• Aim of the exercise: Transcribe all the data, leaving each word as it is.

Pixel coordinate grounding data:
________________________________________

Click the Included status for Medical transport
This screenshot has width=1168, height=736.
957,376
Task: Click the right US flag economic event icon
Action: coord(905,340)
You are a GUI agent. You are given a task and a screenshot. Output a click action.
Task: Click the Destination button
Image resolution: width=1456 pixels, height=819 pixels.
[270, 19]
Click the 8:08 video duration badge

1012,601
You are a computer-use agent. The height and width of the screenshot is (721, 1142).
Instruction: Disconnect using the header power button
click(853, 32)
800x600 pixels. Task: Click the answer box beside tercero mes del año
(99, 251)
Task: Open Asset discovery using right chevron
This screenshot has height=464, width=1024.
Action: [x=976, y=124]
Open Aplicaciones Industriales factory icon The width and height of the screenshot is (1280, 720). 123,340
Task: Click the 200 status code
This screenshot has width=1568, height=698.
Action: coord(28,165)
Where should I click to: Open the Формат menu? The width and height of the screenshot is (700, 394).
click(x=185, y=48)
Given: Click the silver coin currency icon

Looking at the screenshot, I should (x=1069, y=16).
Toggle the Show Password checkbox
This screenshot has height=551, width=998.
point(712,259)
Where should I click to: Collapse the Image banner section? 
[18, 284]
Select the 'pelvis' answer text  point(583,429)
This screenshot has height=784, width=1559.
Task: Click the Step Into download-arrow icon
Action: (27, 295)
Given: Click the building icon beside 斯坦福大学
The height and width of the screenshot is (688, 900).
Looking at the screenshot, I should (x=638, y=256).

________________________________________

• Response area:
Click the Included status for Medical transport
This screenshot has width=1168, height=736.
957,376
Task: Click the right US flag economic event icon
Action: coord(905,340)
You are a GUI agent. You are given a task and a screenshot. Output a click action.
Task: Click the Destination button
Image resolution: width=1456 pixels, height=819 pixels.
[270, 19]
Click the 8:08 video duration badge

1012,601
You are a computer-use agent. The height and width of the screenshot is (721, 1142).
Instruction: Disconnect using the header power button
click(853, 32)
800x600 pixels. Task: Click the answer box beside tercero mes del año
(99, 251)
Task: Open Asset discovery using right chevron
This screenshot has height=464, width=1024.
Action: [x=976, y=124]
Open Aplicaciones Industriales factory icon The width and height of the screenshot is (1280, 720). 123,340
Task: Click the 200 status code
This screenshot has width=1568, height=698.
Action: coord(28,165)
Where should I click to: Open the Формат menu? The width and height of the screenshot is (700, 394).
click(x=185, y=48)
Given: Click the silver coin currency icon

Looking at the screenshot, I should (x=1069, y=16).
Toggle the Show Password checkbox
This screenshot has height=551, width=998.
point(712,259)
Where should I click to: Collapse the Image banner section? 
[18, 284]
Select the 'pelvis' answer text  point(583,429)
This screenshot has height=784, width=1559.
Task: Click the Step Into download-arrow icon
Action: (27, 295)
Given: Click the building icon beside 斯坦福大学
The height and width of the screenshot is (688, 900).
Looking at the screenshot, I should (x=638, y=256).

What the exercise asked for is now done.